İsrail’den Suriye ve Gazze’de uzun süreli işgal sinyali

Yayınlanma

Suriye’de Baas yönetiminin devrilmesinden saatler sonra Suriye topraklarındaki tampon bölgeye giren İsrail ordusu, bölgede uzun sürece kalacağının işaretlerini veriyor. Ayrıca ateşkes müzakerelerinin hızlandığı bir dönemde İsrail Savunma Bakanı, İsrail’in Batı Şeria’da olduğu gibi Gazze’de de güvenlik kontrolünü sürdüreceğini söyledi.

İsrail basını, Başbakan Binyamin Netanyahu’nun Baas rejiminin devrilmesinin ardından Suriye’nin Hermon Dağı’ndaki tampon bölgede başlattığı işgalin gelecek yılın sonuna kadar devam ettirilmesi talimatını verdiğini yazdı. İsrailli yetkililer daha önce bu bölgedeki işgalinin geçici olduğunu iddia etmiş daha sonra kış ayları boyunca işgalin süreceğini söylemişti.

Kanal 12 televizyonunda yer alan haberde, Netanyahu’nun dün gittiği Hermon Dağı’ndaki tampon bölgede İsrail ordusuna işgalin 2025 sonuna kadar sürdürülmesi talimatı verdiği ifade edildi.

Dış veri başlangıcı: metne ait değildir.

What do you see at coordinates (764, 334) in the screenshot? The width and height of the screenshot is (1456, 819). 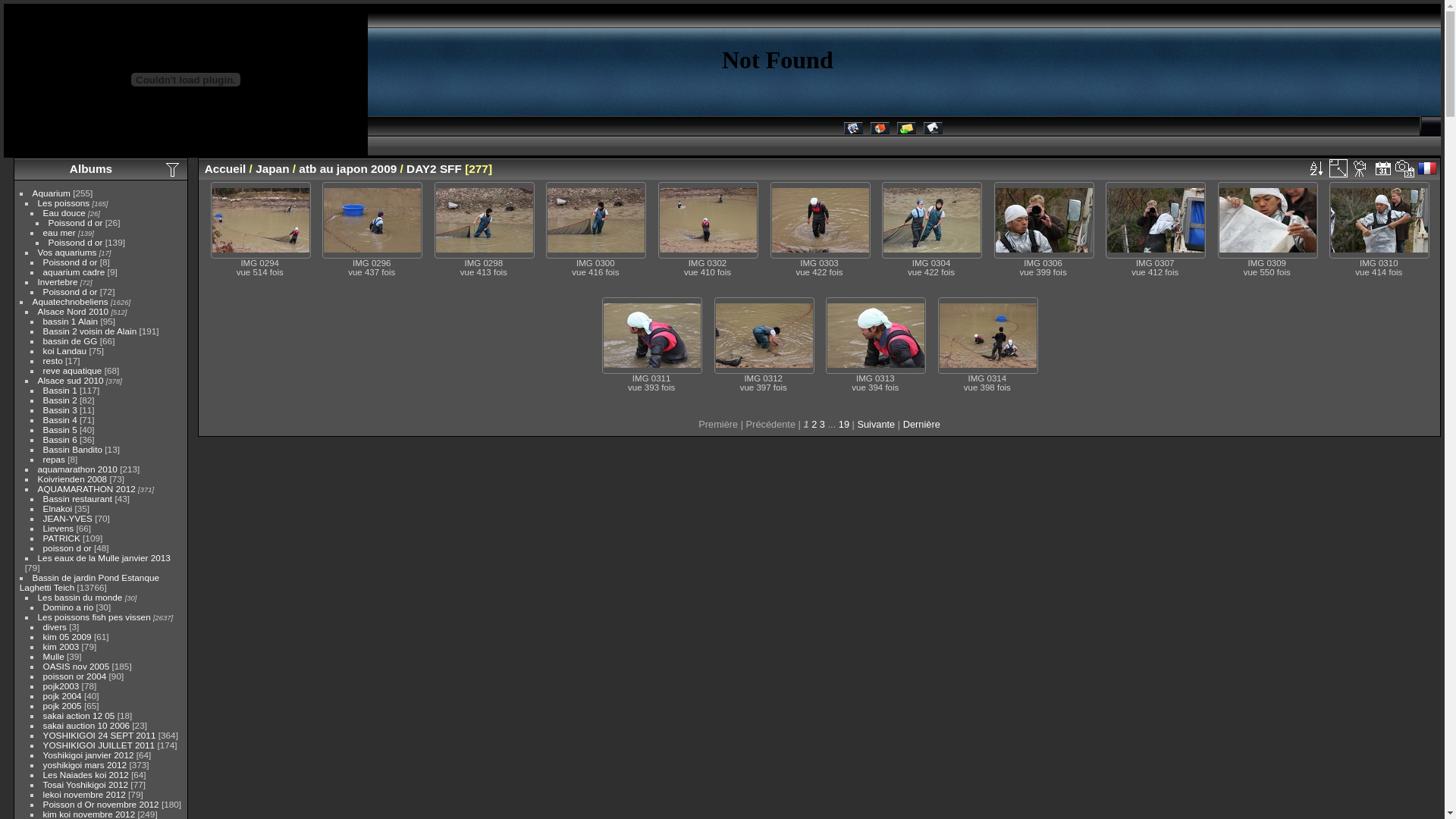 I see `'IMG 0312 (397 visites)'` at bounding box center [764, 334].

İsrail Başbakanı, dün Savunma Bakanı Yisrael Katz ve Genelkurmay Başkanı Herzi Halevi’yle birlikte 7 Aralık sonrası işgal edilen Hermon Dağı’ndaki tampon bölgeye gitmişti. Başbakanlık Basın Ofisinden yapılan açıklamada, Netanyahu’nun burada İsrail ordusunun Hermon Dağı’nda tampon bölgedeki işgalinin “geleceğine yönelik yönergeleri belirlediği” belirtilmiş ancak detay verilmemişti. Netanyahu, Hermon Dağı’ndaki tampon bölgede yaptığı açıklamada, buradaki işgalin “İsrail’in güvenliğini sağlayacak düzenleme bulunana kadar” süreceğini belirtmişti.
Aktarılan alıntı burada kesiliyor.